Cuomo noted that New York has the highest and the greatest rate of infection — but it’s only a matter of time it that apex moves to other parts of the countries.

11:21 a.m. ET, March 24, 2020

New York is trying experimental procedure for ventilators: "We have no alternative"

State of New York
State of New York

Gov. Andrew Cuomo said New York's greatest critical need is ventilators to treat "people who will have acute needs" and those "under respiratory distress" from coronavirus.

He said the state has procured 7,000, but needs at a minimum another 30,000 — and he needs them in 14 days. Ventilators will "make the difference between life and death" for some patients, Cuomo said.

He said New York is "scouring the globe" for ventilators and has resorted to trying experimental procedure where they split the ventilators between two patients because "we have no alternative."

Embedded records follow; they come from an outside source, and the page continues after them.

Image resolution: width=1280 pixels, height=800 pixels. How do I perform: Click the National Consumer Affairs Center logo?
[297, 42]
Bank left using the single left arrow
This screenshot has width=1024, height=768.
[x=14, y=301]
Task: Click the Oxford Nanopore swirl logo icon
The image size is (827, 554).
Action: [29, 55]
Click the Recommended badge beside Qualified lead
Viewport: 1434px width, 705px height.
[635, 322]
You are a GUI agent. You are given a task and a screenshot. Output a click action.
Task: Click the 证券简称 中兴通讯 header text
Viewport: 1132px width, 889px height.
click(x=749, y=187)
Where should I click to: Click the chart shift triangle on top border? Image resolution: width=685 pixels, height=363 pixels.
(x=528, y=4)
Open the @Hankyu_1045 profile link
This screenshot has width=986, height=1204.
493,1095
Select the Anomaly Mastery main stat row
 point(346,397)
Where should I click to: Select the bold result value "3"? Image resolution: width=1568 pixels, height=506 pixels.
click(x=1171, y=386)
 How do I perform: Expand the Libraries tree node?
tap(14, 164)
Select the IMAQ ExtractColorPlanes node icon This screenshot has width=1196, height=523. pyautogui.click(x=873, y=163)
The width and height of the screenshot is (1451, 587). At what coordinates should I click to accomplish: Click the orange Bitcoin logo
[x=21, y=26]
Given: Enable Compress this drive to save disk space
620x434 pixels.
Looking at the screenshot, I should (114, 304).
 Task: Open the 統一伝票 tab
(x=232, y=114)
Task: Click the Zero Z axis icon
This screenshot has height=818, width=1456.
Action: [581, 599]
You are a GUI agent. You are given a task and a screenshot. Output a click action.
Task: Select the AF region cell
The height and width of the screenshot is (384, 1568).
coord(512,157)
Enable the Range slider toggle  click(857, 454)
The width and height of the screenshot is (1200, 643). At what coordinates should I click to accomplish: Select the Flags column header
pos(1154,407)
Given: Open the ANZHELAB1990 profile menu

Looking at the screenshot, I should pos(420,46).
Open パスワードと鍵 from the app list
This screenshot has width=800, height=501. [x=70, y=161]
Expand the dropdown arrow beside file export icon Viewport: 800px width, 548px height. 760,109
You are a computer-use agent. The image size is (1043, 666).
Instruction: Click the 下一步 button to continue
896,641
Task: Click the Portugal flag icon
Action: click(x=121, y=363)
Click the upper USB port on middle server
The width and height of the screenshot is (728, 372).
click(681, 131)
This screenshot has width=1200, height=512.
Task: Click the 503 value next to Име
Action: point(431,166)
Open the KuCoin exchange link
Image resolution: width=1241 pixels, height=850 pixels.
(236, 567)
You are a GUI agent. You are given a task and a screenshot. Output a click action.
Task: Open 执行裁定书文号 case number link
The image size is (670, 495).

Cuomo said the only way we can obtain these ventilators is through the federal government. He went on to criticize President Trump for not enacting the Defense Production Act to ramp up the number of ventilators that can be made available to New York. To not use federal powers to get ventilators to New York is “inexplicable,” he said.

11:21 a.m. ET, March 24, 2020

New York governor: "I will turn this state upside down" to find hospital beds

From CNN's Adrienne Vogt

State of New York
State of New York

New York Gov. Andrew Cuomo said the state needs 140,000 beds for expected coronavirus patients.

Officials will consider using college dorms and hotels to meet the demand, he said. 

"I will turn this state upside down to get the number of beds we need, but we need the staff for those beds,” Cuomo said.

Cuomo added that he wants to enlist a backup reserve staff for health care workers, including retirees.